Le Trades Union Congress (TUC) en a assez que les plateformes d'économie de petits boulots comme Uber traitent le salaire des travailleurs comme un billet de loterie, et réclame l'interdiction de la tarification dynamique – parce que rien ne dit « travail équitable » comme un algorithme qui décide de votre revenu en fonction des caprices de l'offre et de la demande.
Dans un rapport révélant le coût humain de ce modèle de travail spéculatif, le TUC soutient que le salaire s'est dissocié du temps, des compétences ou de l'effort, remplacé par un processus algorithmique opaque qui laisse les travailleurs sans aucune certitude quant à leurs gains. Avec la tarification dynamique, des algorithmes informatiques fixent des prix variables pour les clients et des taux de commission pour les travailleurs en temps réel, mais les dirigeants syndicaux affirment que cela remplace les taux fixes par des mécanismes en constante évolution où les données utilisées pour déterminer les récompenses sont largement obscurcies.
Uber, qui prélevait initialement une commission fixe de 20 % sur les courses au Royaume-Uni (passée plus tard à 25 %), a introduit la tarification dynamique en 2023. Le résultat ? Les travailleurs se décrivent comme « jouant », « laissant faire le destin » ou « attendant le jackpot », car le salaire ressemble au résultat du hasard plutôt qu'au travail. Le rapport, compilé avec Worker Info Exchange (WIE) et des universitaires du Work Futures Observatory de Nottingham Trent, demande au gouvernement britannique de « mettre fin » à la rémunération dynamique et de poursuivre les réformes visant à renforcer les droits des travailleurs, notamment en donnant aux travailleurs et aux syndicats le droit d'accéder aux données utilisées dans la prise de décision par l'IA.
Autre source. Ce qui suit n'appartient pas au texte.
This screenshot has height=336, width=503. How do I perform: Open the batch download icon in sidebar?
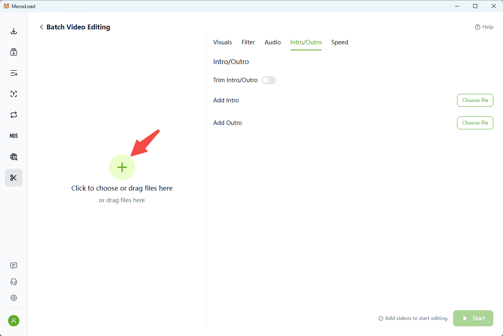[x=14, y=52]
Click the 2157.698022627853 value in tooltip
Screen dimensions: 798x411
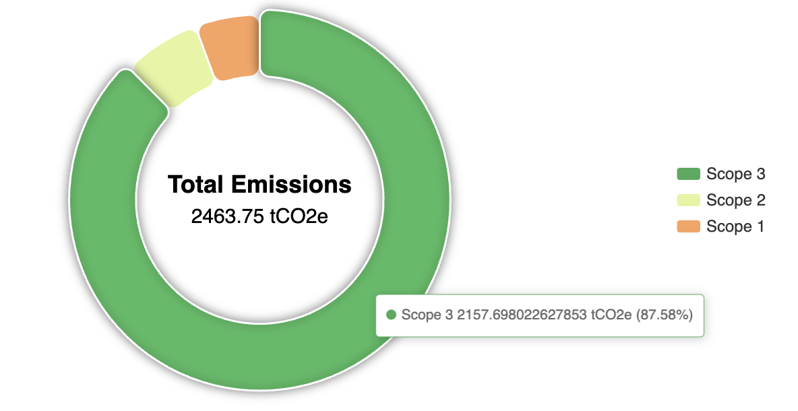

Des études de cas dans le rapport décrivent des conducteurs affirmant que la tarification dynamique nuit à leurs revenus, à leur vie de famille et à leur santé, et compromet même la sécurité des passagers, car les conducteurs se poussent à travailler alors qu'ils sont épuisés. Plusieurs conducteurs ont déclaré avoir l'impression que leurs gains étaient inférieurs au salaire minimum. Vladimir, un conducteur basé à Londres depuis 2016, a résumé la situation : « C'est trop injuste. J'ai envie de casser mon écran. C'est misérable. » Il a noté qu'Uber est passé d'une transparence de 100 % à 0 %, les tarifs, les commissions et la rémunération des conducteurs étant désormais tous « flexibles ». Une étude de l'Université d'Oxford l'année dernière a corroboré que de nombreux conducteurs Uber gagnent « nettement moins » par heure depuis ce changement.
Le secrétaire général du TUC, Paul Nowak, a appelé à une répression urgente, qualifiant le système d'« exploitation par l'algorithme ». Uber a déjà fait face à des contestations judiciaires concernant ses systèmes de rémunération pilotés par l'IA au Royaume-Uni, aux Pays-Bas et ailleurs. Un porte-parole d'Uber a défendu la pratique, affirmant que les conducteurs choisissent l'entreprise pour sa flexibilité, ses bons revenus et ses avantages sociaux, et que les conducteurs voient les destinations et les gains avant d'accepter les courses. Ils ont également affirmé que la grande majorité des tarifs reviennent aux conducteurs et que la part d'Uber est restée « relativement stable ». Le gouvernement britannique a été sollicité pour un commentaire.